**JOB 1**: Please rewrite the lines of the listing starting at the line containing "The height and width of the screenshot is (896, 1321)." and ending at the line containing "Action: click(296, 150)", replacing "Knowledge tab" with "Resources tab" and leaving everything else unchanged.

**DOCUMENT EXTRACT**:
□ □ □ □ □ □ □
# Local Eats - What's in your area/go to?



## Marco (May 22, 2015)

Maria and I love going out every now and then to get eats at new places. I just wanted to get this going to see where forum members love to go to for good eats.

We were at Sakagura, a Japanese Tapas place in Manhattan - NYC on 43rd Street, today. One of our go to's. They don't rush and force feed you to get out so that they can fill your seat with the next paying customer asap. The food is fantastic and the service is great. They also have fancy toilets.

This is the order our food came out

L = miso cod (our # 2 favorite) R = grilled tile fish





Chicken dumplings






Braised pork belly (Our fav on the menu)





Fried chicken





Nori Shrimp rolls





Snow crab fried rice





Earl Grey ice cream (this is the most amazing ice cream we've ever had and the only place we know that has Earl Grey ice cream there was a wafer but i got to excited and ate it before i took the picture)





Full..happy..and content.. to the last bit





Where's your go to?


----------



## Clark (May 23, 2015)

Everything looks very yummy Marco.

We like 5 Guys.
But the last couple of times, it was 4 guys and one girl.
I told them to change the sign.


----------



## Marco (May 23, 2015)

Five Guys is awesome. I went to one this past thursday for lunch. I love their cajun fries. Safe to say I was knocked out until i got out of work. I was supposed to have a meeting a couple of hours after lunch and was grateful it pushed until next tuesday! I was't functioning right.


----------



## Linus_Cello (May 23, 2015)

How much was the meal at Sakagura?


----------



## Marco (May 23, 2015)

Linus_Cello said:


> How much was the meal at Sakagura?



With tip it was 118 for two (No alcohol). The food is fantastic. The service is great. Not your typically get them in and out model/mentality as with most NYC restaurants. Walk-in are tough during peak times. Peak times reservations should be made at least 2 weeks in advance.


----------



## NYEric (May 23, 2015)

My SO is thinking more Indian food on Monday ; there are fun, not fancy places in the East Village!!


----------



## Marco (May 23, 2015)

NYEric said:


> My SO is thinking more Indian food on Monday ; there are fun, not fancy places in the East Village!!



The Dharbar Grill on Lex and third isn't bad and Mint on 50th is ok.

Our usually go to in the village is Boka (awesome korean fried chicken) Robotaya Grill and Ippudo on 4th.


----------



## NYEric (May 23, 2015)

OK, I still going to prepare the shrimp, potatoes, et al... But your choice.


----------



## Marco (May 23, 2015)

NYEric said:


> OK, I still going to prepare the shrimp, potatoes, et al... But your choice.



Shrimp and potatoes are good. I'm just saying those are our go to's in the village.I eat anything so long as it nothing to exotic!


----------



## Ray (May 24, 2015)

There's an Italian place in the Northern Liberties section of Philly called Modo Mio. It's a BYOB and they take cash only, but you can get a simply fantastic 4-coarse meal there for $23.

Right here in Doylestown is a tiny restaurant - Genevieve's (probably won't sit more than a couple dozen folks) - and she is simply a fantastic chef. I've never had anything there that wasn't spectacular, and she is a master when it comes to fish.
□ □ □ □ □ □ □
[Records from a data collection]
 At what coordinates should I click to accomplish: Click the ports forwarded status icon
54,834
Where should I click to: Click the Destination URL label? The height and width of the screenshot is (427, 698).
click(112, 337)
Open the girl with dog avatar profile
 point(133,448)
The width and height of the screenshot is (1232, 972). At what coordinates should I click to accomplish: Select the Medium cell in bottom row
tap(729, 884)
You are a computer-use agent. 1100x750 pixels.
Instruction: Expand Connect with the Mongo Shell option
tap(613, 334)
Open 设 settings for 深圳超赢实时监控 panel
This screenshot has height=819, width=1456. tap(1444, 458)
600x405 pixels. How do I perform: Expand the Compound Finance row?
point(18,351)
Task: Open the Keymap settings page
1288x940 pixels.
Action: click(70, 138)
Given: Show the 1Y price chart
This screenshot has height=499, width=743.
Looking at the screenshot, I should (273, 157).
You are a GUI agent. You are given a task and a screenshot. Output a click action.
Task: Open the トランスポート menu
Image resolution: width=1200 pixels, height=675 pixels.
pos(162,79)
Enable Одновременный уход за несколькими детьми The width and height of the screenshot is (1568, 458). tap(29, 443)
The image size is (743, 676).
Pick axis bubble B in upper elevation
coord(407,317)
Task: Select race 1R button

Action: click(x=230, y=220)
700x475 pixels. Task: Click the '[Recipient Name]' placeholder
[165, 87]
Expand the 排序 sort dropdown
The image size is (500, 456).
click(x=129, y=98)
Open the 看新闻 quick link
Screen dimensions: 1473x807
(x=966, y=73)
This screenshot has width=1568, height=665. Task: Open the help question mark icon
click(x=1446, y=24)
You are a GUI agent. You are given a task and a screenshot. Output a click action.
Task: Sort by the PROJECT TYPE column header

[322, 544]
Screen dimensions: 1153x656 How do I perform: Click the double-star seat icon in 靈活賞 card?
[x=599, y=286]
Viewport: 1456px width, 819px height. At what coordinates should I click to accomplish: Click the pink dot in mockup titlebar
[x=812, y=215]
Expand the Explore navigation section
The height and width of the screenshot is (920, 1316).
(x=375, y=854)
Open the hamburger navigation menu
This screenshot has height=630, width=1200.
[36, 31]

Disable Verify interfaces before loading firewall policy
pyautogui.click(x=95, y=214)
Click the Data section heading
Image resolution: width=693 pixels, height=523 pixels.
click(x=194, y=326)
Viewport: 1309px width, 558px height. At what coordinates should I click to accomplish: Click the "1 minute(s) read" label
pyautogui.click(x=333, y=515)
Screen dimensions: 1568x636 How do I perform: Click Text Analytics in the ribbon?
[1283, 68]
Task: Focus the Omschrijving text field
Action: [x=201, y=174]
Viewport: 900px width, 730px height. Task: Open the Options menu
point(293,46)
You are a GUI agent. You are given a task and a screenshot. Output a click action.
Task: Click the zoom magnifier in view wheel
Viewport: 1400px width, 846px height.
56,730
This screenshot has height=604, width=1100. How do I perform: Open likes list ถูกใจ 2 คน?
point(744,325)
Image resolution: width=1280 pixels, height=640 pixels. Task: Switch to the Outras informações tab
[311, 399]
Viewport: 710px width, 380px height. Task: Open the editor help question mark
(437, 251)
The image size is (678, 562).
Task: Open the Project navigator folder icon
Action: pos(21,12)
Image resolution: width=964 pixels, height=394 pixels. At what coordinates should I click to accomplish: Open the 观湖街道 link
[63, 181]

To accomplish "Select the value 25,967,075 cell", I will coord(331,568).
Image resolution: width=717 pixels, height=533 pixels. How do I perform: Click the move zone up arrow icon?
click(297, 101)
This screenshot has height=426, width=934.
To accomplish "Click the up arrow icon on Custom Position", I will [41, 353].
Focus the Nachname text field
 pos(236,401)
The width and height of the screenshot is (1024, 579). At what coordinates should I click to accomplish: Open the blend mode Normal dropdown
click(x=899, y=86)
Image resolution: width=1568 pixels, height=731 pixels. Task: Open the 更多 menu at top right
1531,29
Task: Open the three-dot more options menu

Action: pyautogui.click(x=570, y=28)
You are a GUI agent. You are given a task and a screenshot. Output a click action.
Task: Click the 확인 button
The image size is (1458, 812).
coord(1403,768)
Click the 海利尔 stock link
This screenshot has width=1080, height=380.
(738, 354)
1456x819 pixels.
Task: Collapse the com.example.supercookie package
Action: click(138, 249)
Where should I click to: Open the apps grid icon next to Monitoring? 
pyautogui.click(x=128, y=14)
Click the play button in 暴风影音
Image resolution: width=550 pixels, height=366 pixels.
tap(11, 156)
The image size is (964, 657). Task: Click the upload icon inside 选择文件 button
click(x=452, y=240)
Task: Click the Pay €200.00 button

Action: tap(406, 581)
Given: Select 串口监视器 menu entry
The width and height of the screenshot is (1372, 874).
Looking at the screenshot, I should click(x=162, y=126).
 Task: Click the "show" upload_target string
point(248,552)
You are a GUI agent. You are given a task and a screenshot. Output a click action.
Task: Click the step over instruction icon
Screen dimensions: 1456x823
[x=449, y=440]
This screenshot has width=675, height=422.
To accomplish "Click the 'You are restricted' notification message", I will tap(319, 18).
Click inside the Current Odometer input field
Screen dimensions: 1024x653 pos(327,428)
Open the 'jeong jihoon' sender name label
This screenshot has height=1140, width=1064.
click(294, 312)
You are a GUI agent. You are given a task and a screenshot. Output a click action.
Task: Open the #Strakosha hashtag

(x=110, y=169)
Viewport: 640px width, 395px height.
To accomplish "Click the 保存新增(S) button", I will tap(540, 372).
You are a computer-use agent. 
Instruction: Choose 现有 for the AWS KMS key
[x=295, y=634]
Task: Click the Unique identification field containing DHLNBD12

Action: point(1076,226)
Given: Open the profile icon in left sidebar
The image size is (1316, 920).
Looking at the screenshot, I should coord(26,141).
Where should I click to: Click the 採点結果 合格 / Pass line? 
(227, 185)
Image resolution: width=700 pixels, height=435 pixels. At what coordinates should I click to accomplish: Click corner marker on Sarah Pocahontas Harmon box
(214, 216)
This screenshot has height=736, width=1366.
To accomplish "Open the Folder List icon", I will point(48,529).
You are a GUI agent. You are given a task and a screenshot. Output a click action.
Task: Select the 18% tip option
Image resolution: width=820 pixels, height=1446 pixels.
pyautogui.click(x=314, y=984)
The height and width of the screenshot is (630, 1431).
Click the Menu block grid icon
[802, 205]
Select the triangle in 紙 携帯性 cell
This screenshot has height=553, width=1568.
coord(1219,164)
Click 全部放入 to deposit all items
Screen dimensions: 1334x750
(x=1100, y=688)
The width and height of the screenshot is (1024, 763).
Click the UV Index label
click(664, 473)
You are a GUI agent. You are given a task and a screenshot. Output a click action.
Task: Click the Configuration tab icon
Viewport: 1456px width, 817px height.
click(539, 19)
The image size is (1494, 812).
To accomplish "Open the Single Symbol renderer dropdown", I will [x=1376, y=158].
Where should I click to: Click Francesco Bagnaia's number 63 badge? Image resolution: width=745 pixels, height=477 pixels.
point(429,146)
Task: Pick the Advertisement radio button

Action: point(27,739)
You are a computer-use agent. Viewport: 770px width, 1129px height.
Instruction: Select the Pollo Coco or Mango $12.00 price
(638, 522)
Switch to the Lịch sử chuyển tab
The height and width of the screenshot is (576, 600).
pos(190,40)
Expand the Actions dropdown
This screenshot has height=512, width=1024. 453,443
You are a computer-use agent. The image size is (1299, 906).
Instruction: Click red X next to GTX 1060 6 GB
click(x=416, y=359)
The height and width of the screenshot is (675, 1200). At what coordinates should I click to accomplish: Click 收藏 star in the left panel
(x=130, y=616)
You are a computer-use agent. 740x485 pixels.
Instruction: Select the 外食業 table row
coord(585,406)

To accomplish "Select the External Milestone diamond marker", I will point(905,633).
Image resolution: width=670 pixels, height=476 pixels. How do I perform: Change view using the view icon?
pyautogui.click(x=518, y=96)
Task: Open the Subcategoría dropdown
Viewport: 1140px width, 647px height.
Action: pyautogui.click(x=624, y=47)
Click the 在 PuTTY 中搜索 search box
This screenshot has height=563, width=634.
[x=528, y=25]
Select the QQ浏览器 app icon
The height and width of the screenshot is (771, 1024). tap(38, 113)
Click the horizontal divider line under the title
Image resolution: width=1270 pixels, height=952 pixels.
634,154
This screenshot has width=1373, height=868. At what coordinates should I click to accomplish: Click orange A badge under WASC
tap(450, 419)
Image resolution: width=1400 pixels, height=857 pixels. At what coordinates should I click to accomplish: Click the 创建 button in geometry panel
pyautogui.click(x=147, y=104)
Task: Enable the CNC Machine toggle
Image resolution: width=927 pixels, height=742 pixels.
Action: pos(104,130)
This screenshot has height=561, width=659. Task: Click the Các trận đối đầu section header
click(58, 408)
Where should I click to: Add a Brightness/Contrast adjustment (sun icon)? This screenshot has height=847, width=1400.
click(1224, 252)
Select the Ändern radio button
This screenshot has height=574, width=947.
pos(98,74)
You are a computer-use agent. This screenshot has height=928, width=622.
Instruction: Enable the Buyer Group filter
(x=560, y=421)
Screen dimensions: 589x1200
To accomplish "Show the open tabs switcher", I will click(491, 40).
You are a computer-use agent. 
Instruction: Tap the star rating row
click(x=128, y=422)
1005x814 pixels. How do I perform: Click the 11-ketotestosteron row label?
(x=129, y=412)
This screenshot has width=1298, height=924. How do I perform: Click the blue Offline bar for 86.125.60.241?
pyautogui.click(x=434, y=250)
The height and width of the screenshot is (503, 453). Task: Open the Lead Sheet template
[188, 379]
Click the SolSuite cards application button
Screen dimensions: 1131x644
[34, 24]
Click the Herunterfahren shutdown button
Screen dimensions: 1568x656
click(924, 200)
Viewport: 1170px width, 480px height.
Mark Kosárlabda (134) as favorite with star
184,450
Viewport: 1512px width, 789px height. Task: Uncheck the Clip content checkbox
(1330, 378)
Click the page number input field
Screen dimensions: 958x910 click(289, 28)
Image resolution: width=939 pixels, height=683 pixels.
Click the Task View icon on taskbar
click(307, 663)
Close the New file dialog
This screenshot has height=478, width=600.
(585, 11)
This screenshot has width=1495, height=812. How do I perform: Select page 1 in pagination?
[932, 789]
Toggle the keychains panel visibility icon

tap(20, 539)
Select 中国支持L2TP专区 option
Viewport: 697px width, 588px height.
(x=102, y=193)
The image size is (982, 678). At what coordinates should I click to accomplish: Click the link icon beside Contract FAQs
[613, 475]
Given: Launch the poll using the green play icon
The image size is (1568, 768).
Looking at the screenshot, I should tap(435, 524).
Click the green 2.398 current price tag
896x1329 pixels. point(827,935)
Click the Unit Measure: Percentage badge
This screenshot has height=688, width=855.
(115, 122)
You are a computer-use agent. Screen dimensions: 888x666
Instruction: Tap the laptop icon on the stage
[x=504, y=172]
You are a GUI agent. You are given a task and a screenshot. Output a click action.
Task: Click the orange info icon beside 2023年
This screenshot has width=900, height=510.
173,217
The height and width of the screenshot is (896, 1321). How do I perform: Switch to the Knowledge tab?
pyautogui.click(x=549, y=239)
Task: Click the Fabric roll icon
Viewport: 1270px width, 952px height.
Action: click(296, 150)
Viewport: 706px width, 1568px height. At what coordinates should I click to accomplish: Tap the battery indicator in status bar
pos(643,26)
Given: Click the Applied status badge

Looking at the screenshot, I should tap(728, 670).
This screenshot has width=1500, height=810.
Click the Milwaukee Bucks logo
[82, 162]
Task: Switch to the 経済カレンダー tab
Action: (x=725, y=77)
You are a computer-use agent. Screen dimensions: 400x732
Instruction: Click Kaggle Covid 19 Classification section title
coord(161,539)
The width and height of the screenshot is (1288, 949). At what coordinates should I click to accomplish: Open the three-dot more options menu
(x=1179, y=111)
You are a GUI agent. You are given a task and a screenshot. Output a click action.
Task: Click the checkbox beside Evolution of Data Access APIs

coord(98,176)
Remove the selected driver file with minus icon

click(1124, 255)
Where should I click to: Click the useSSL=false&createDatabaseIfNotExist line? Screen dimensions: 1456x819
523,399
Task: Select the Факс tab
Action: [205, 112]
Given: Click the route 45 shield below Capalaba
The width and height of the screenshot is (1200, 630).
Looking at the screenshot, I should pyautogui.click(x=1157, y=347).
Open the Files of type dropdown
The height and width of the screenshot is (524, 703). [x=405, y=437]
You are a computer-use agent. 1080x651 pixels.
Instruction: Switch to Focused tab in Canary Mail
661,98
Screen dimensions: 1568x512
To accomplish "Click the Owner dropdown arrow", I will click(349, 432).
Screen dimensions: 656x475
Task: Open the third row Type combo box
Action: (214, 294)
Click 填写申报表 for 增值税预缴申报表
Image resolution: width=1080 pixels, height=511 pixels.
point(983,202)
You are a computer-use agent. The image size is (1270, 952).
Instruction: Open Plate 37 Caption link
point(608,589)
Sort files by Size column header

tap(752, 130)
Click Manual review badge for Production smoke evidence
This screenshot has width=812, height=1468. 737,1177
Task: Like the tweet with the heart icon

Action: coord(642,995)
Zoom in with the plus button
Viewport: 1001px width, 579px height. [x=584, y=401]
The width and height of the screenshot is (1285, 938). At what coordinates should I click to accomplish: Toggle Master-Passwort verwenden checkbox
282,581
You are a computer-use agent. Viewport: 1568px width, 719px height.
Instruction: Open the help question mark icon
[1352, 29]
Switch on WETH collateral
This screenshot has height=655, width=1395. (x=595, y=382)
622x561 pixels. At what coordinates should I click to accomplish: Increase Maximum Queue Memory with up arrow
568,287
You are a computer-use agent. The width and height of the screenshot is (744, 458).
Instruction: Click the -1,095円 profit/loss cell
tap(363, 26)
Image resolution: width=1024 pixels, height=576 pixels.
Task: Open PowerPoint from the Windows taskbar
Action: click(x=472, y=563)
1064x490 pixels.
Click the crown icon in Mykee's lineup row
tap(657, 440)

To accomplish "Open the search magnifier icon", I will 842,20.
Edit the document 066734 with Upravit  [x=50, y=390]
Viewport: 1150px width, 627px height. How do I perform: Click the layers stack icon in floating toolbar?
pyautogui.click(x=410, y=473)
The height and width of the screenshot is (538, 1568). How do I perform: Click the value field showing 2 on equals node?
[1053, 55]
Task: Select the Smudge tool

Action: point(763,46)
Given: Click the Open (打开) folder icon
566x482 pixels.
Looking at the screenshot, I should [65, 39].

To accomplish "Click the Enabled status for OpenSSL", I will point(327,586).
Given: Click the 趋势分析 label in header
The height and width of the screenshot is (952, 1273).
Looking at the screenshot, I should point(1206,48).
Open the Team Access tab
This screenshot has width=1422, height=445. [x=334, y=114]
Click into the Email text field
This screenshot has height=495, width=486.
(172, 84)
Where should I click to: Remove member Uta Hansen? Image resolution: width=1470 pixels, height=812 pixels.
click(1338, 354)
□ □ □ □ □ □ □
**JOB 2**: According to the restaurant thread, what did the meal at Sakagura cost for two people?

**TASK RESULT 1**:
The height and width of the screenshot is (896, 1321). How do I perform: Switch to the Resources tab?
pyautogui.click(x=549, y=239)
Task: Click the Fabric roll icon
Viewport: 1270px width, 952px height.
Action: click(296, 150)

**TASK RESULT 2**: It cost 118 for two with tip, and no alcohol.